→ Supplied data
○ ○ ○
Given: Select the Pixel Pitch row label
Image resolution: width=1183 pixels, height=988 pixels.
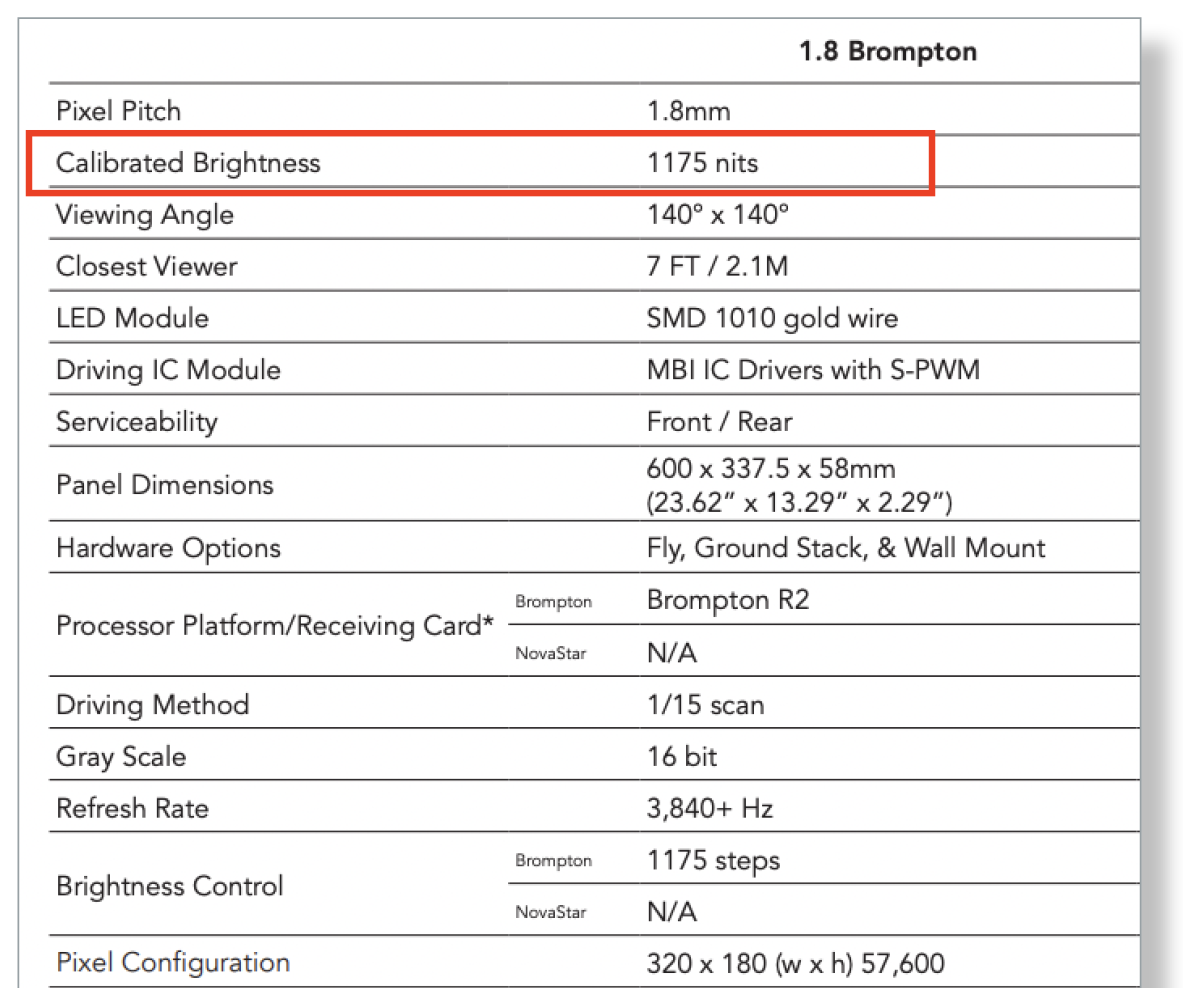Looking at the screenshot, I should click(x=118, y=111).

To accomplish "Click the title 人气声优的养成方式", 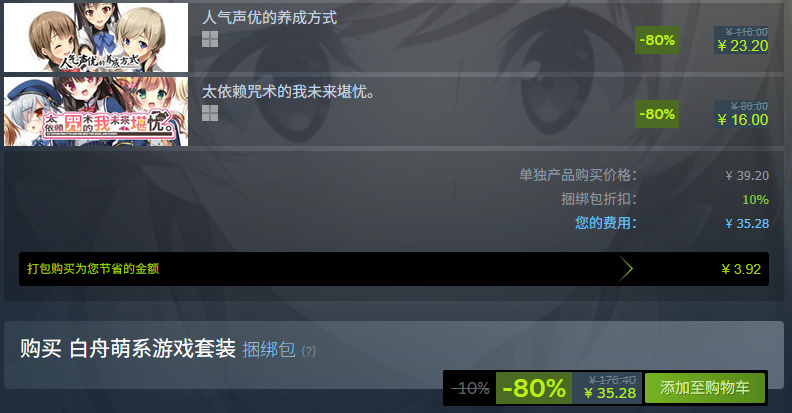I will [x=269, y=18].
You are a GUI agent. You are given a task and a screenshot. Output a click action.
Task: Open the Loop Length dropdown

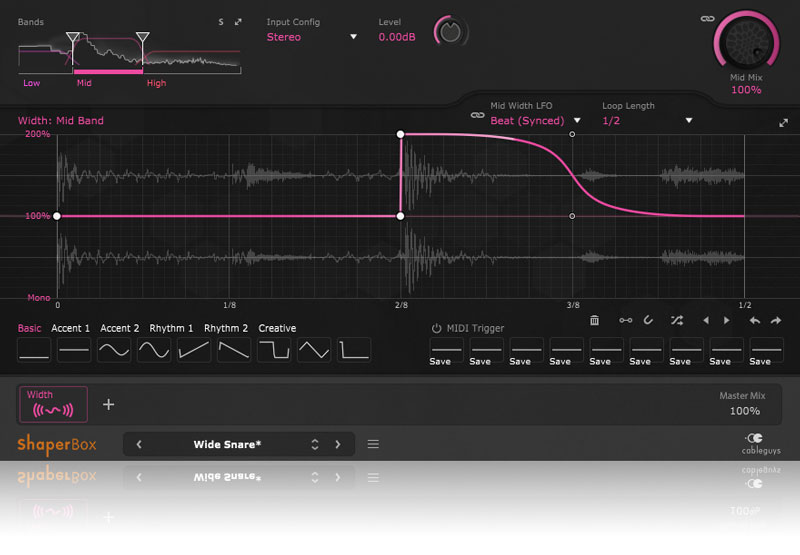(647, 121)
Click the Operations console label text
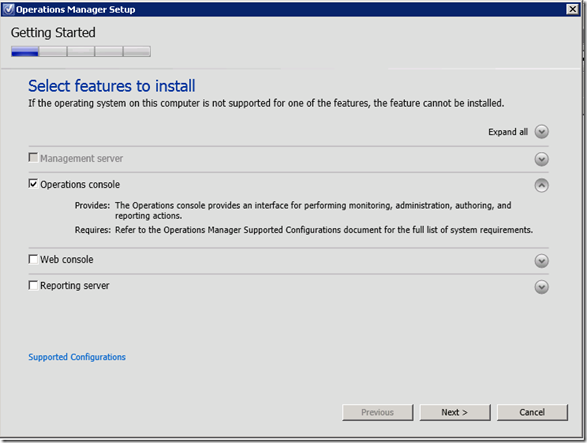 click(x=80, y=185)
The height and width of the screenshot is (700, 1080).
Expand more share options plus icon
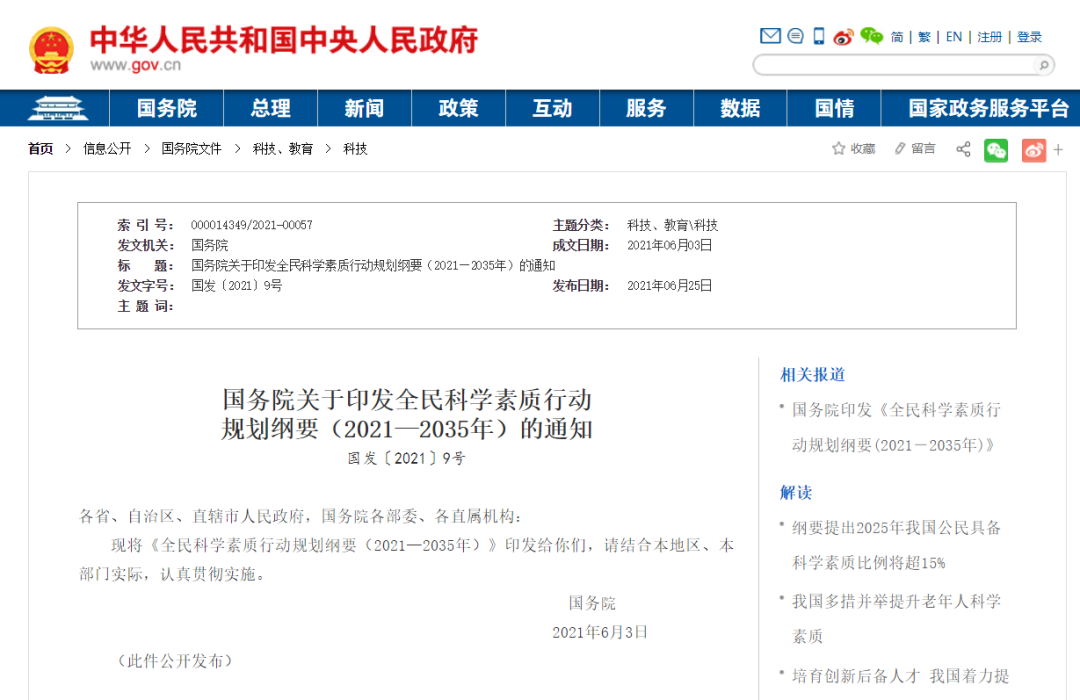[1058, 150]
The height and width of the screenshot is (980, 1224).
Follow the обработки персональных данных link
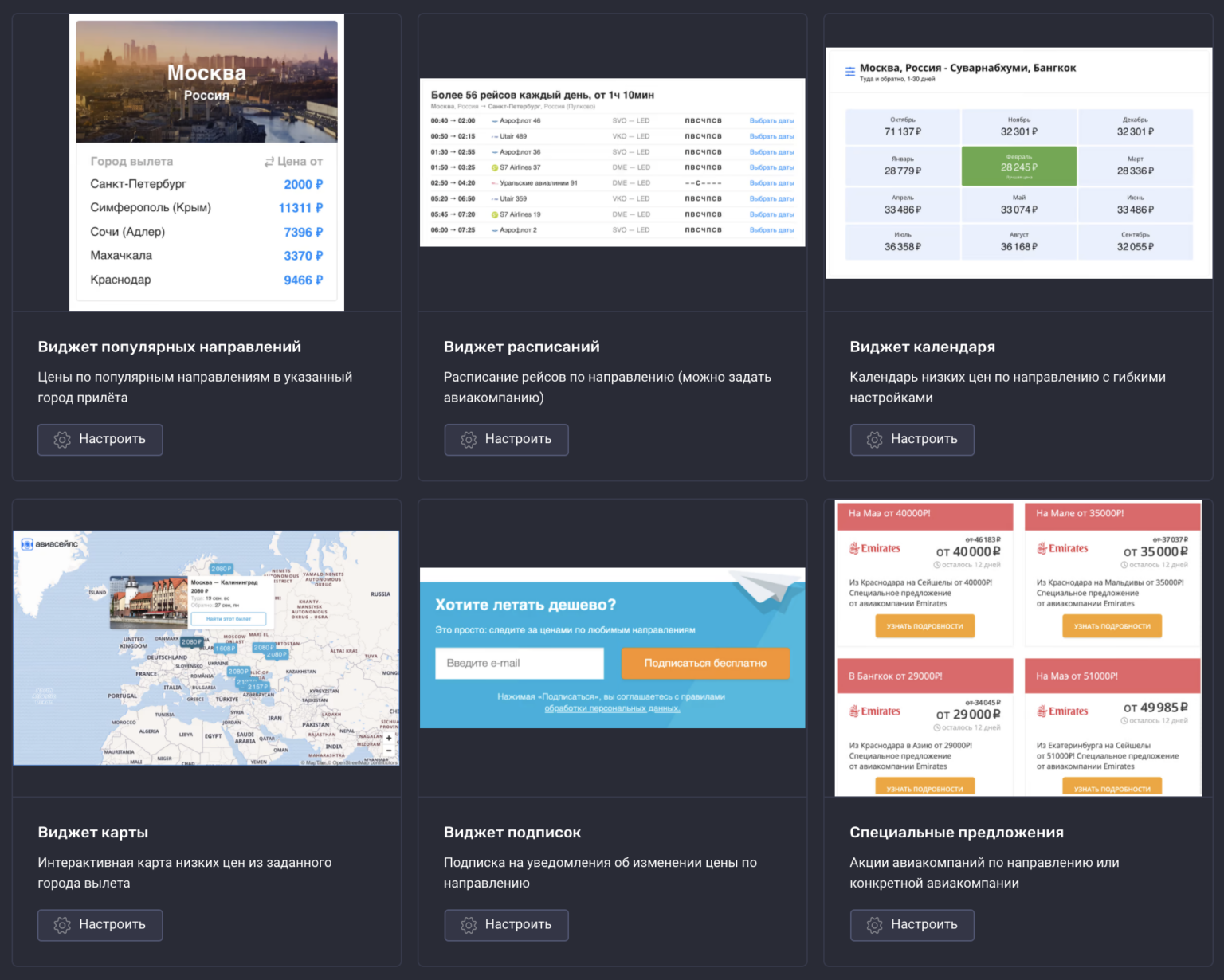click(x=612, y=708)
○ ○ ○
Reproduce, with no pictures, the lines from the one containing "Click the Operations console label text" to the end of the records above, exactly and inclusively.

Click the Operations console label text
 click(x=80, y=185)
The height and width of the screenshot is (700, 1080).
Expand more share options plus icon
[1058, 150]
The height and width of the screenshot is (980, 1224).
Follow the обработки персональных данных link
click(x=612, y=708)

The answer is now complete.